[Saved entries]

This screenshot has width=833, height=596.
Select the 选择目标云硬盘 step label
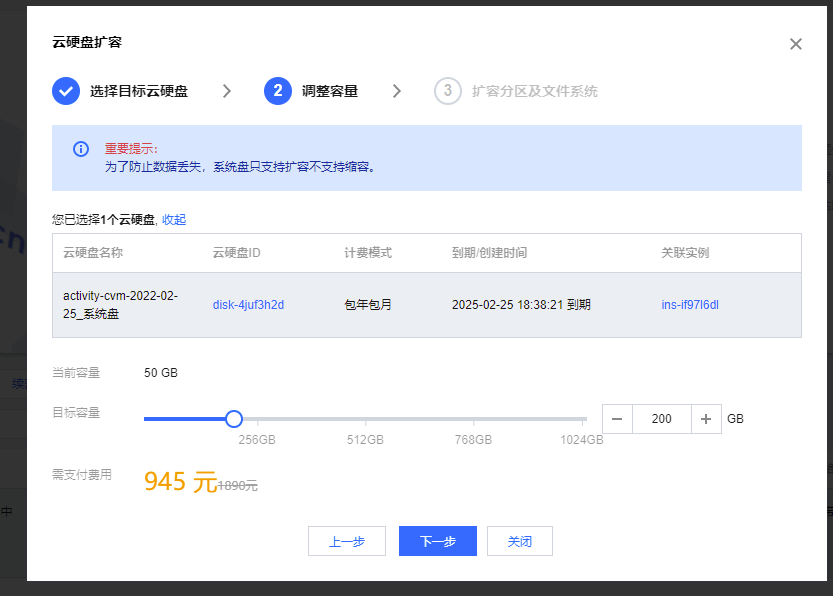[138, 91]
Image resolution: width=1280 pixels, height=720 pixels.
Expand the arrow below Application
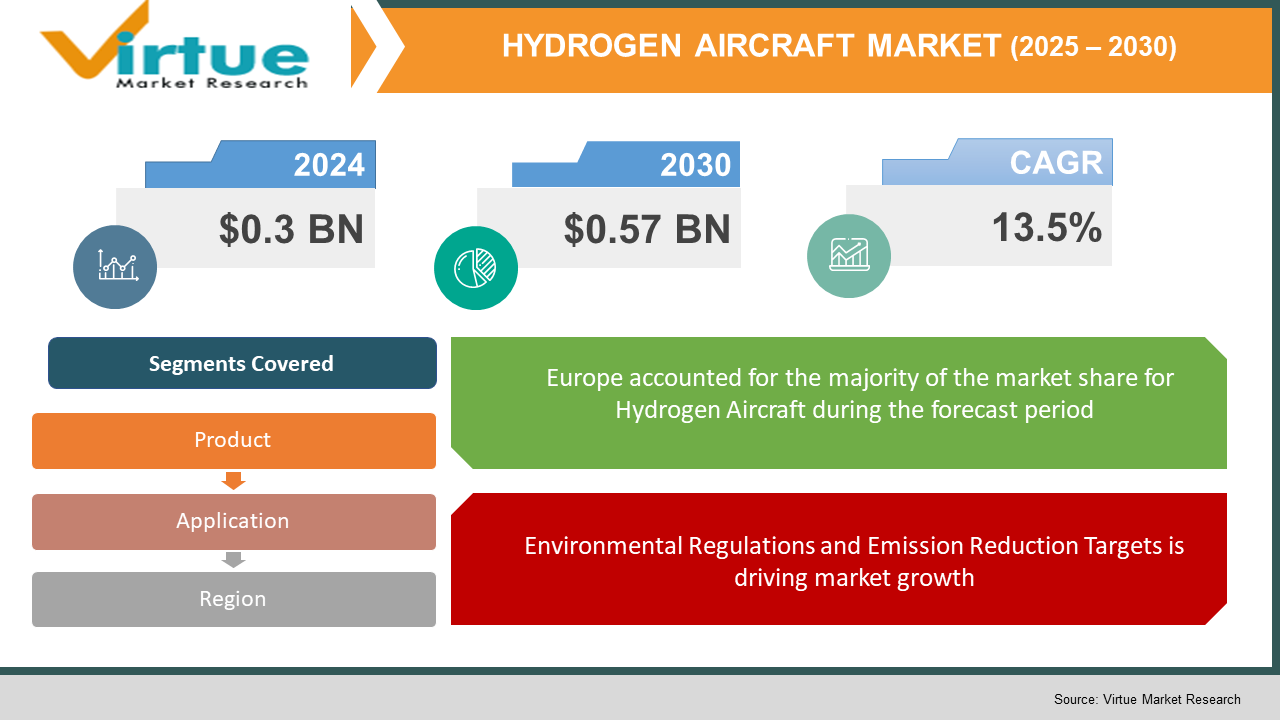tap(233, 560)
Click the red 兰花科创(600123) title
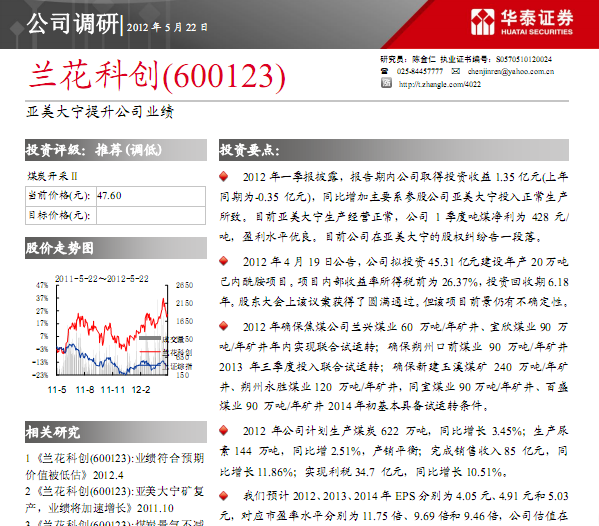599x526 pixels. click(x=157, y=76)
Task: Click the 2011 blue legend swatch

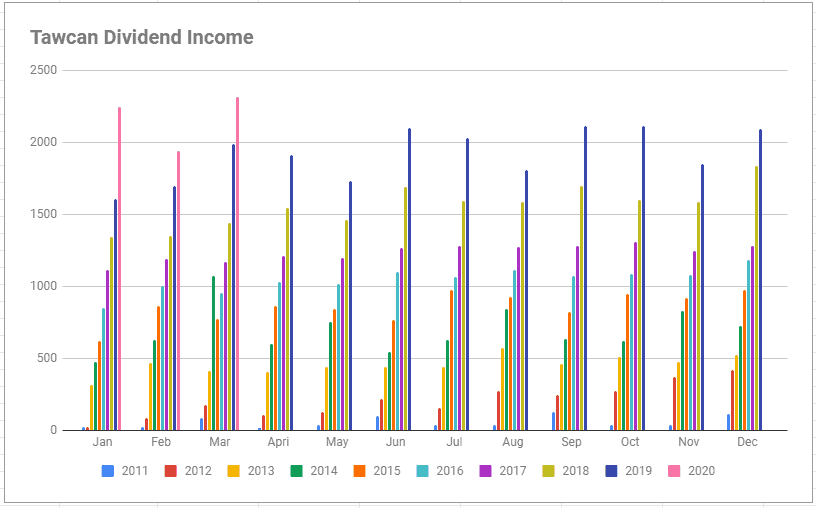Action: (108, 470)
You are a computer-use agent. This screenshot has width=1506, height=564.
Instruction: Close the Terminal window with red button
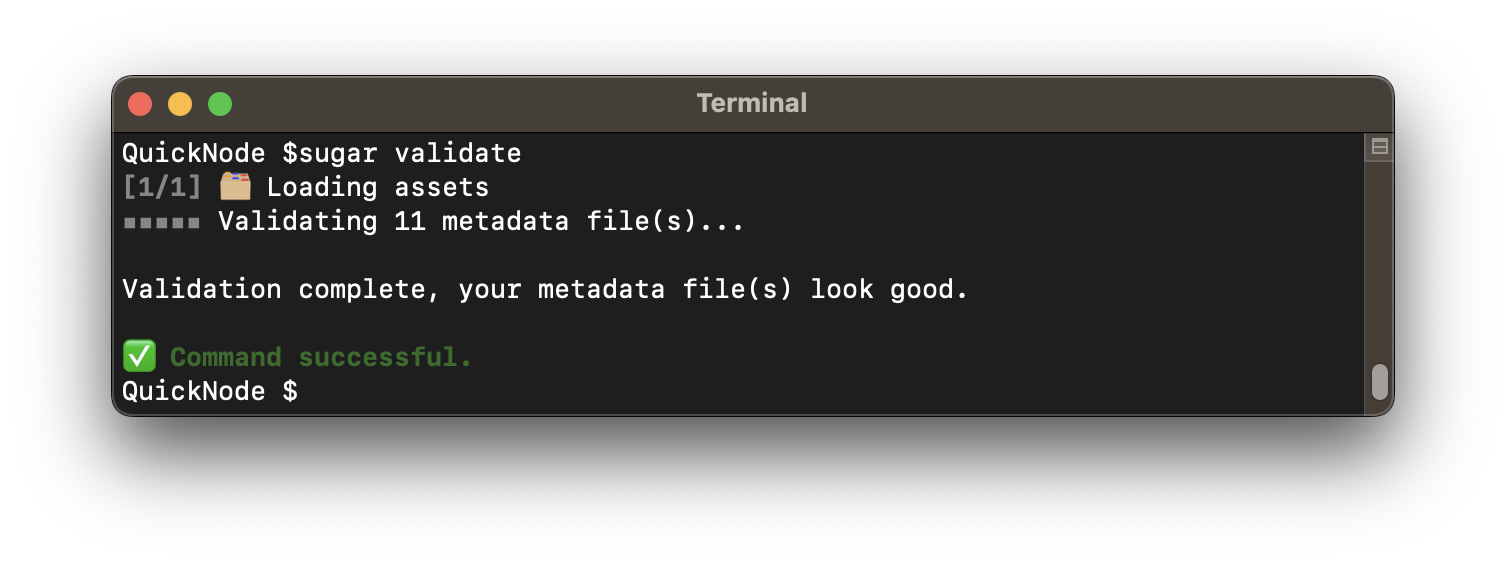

WORK ITEM
Go to the line that contains "You are a computer-use" and copy it and every line after it through the end of the entries, exactly, without the pictures.

REPLY
You are a computer-use agent. This screenshot has width=1506, height=564.
Instruction: Close the Terminal window with red button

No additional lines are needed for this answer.